Market Analysis and Summary
The major market averages sold off sharply, on heavier volume across the board yesterday and added further distribution to their counts. The count now stands at 5 days for the NASDAQ and 8 for the S&P 500. Unfortunately, broad leadership succumbed to the heavy selling in the general market. This was a notable change in character for these stocks, which have otherwise been extremely resilient in the face of general market weakness. We saw the same phenomenon occur a month ago, when the indexes cracked sharply lower on 9/9. Leading growth stocks started to break down with the indexes then as well, but quickly recovered.
It’s anyone’s guess, as to how long the market will take to sort itself out this time around. In the meantime, caution is advised. Initiating new positions is not recommended until things become more clear. Until then, pay close attention to rotation among the leaders. Healthy rotation is critical to the health and sustainability of the current uptrend. Also, keep close track of which leading stocks are holding up the best while the general market is in correction mode.
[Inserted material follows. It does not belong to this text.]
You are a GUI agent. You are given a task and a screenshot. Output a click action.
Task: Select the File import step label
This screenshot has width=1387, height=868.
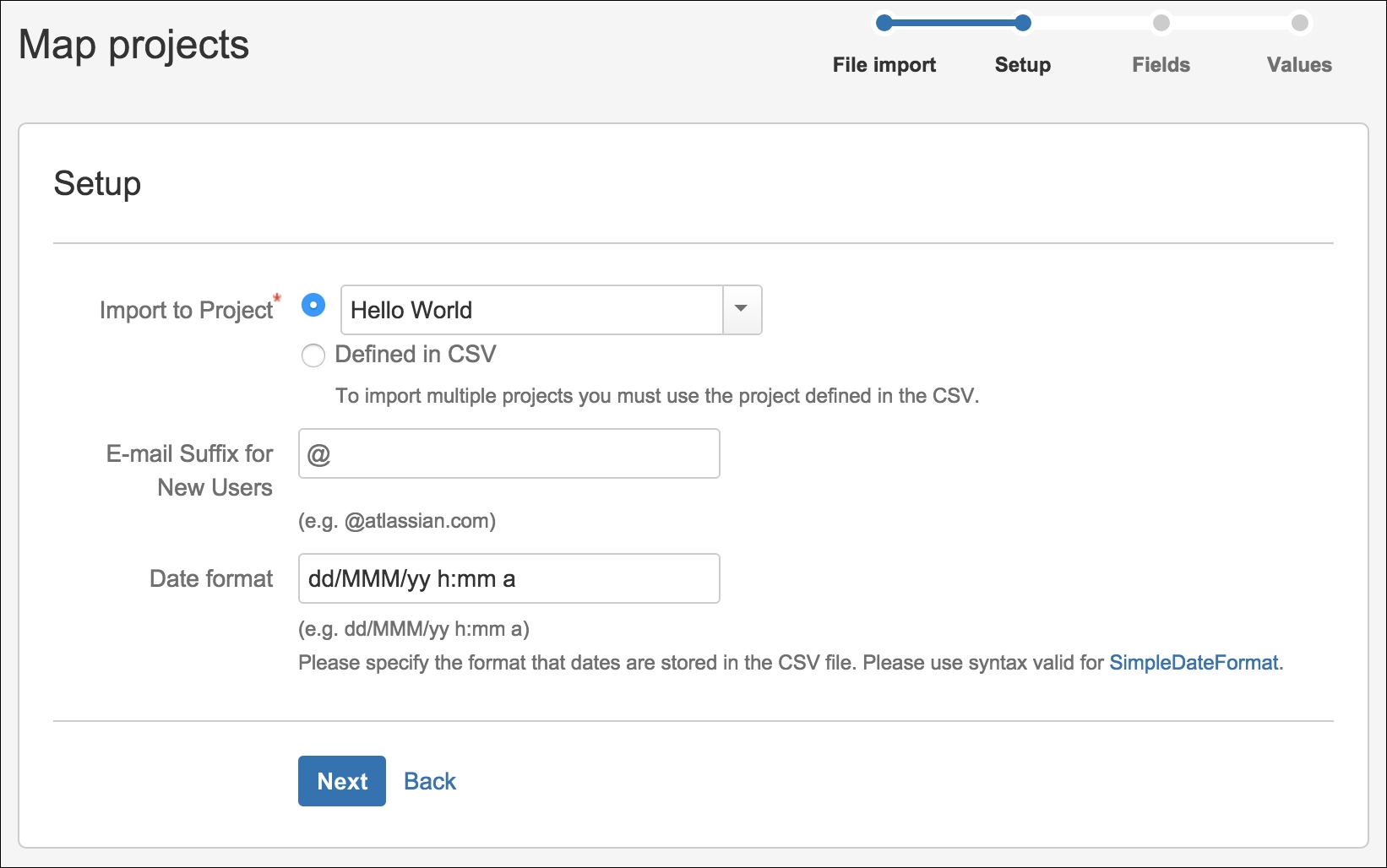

These are the names that are most likely to lead the market higher when it turns up again.
The NASDAQ fell 1.54% on heavier volume, finished the session near its lows for the day and just barely above its 50-DMA, adding its 5th day of distribution.
The Russell 2000 tumbled 1.85% on heavier volume and finished well below its 50-DMA for the first time since the middle of September.
The S&P 500 fell 1.24% as volume on the NYSE expanded and closed well below its short-term uptrend line and 50-DMA.
The DOW fell 1.09% as volume expanded and closed well below its short-term uptrend line and 50-DMA.